Jean-Benoît Fournier a créé en 2012 Conduites Accompagnées, devenu un réseau de topeurs professionnels indépendants, à même de répondre aux besoins des agences et annonceurs[2]. Il a ainsi grandement contribué à faire connaître le métier et son rôle crucial dans la réussite d’un événement.
Gestion du stress, gestion du temps, même combat !
Scripter n’est pas toper
Ces deux métiers – scipteur et topeur – bien distincts se côtoient parfois sur un même événement, d’où la confusion fréquente entre les deux.

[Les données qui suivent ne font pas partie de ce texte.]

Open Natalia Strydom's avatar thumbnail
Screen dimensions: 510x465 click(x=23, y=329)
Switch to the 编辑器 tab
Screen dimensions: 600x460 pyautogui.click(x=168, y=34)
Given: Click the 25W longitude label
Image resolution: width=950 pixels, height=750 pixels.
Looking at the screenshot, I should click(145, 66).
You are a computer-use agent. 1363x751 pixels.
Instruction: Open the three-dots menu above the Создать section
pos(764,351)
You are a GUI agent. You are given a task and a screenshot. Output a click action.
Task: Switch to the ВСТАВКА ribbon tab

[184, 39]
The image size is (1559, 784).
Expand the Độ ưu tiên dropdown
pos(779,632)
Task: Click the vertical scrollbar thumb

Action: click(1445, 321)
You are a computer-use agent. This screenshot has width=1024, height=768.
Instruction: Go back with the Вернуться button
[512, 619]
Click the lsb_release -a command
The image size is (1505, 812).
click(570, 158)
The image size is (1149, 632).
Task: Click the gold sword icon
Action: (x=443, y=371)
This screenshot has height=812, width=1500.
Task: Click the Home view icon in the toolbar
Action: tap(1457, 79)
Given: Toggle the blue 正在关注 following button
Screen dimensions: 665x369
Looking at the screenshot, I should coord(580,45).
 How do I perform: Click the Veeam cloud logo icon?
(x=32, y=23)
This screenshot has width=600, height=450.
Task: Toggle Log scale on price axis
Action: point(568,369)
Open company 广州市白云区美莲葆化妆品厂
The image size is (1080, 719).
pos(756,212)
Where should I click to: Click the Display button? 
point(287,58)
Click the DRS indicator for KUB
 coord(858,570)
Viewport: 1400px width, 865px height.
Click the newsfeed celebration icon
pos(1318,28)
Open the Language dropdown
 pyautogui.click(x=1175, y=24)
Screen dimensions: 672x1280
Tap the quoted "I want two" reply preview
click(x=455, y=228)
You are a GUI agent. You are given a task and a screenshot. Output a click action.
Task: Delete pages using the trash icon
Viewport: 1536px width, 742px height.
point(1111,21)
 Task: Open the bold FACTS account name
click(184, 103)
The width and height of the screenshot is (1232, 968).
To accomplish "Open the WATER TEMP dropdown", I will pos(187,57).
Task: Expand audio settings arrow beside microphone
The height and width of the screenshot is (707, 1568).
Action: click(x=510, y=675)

On pourra dire que la scripte – c’est encore un métier qui se conjugue au féminin, travaille pour deux domaines de prédilection : le cinéma et la télévision. Sur un événement, elle accompagne le réalisateur lorsqu’une captation/diffusion est prévue. Son rôle est d’anticiper les plans de caméra en fonction de ce qui se déroule sur scène, qui va parler, à quel endroit de la scène, avant ou après telle vidéo, s’il y a un ou plusieurs speakers, qui monte sur scène. En lien avec le topage qui garantit le rythme et le déroulé, la scripte est l’œil du réalisateur. Elle l’assiste et prépare les cadreurs.
Le/a topeu(se)r est la personne qui « réalise le vivant », pas les images. Seul décideur en régie, il donne le tempo, garantit le bon déroulé du direct.
Géographiquement, qui est où ? Le poste de topage se retrouve en général aux côtés des techniciens son et lumière, idéalement avec vue sur la scène. L’espace réalisation est quant à lui souvent situé hors plateau, derrière la scène, voire même dans une régie déportée ou un car.
Alors, qui est prêt à se lancer dans le grand bain du topage ?
Les Freelances de l’Événementiel
Créée par un petit groupe lors du premier confinement en mai 2020, cette association réunit aujourd’hui tous les métiers de notre secteur et notamment des topeurs. Forte de 700 adhérents, elle est devenue une voix qui compte dans l’écosystème événementiel. L’un de ses principaux objectifs : mettre en lumière les métiers de l’ombre, selon 3 axes de travail : former un réseau social professionnel, représenter, promouvoir et valoriser nos métiers, mettre en place des outils, services et actions pour protéger les freelances et défendre leurs intérêts. Sur 128 métiers recensés par ses soins, l’association a publié des fiches détaillées sur 51 d’entre eux, dont le topage.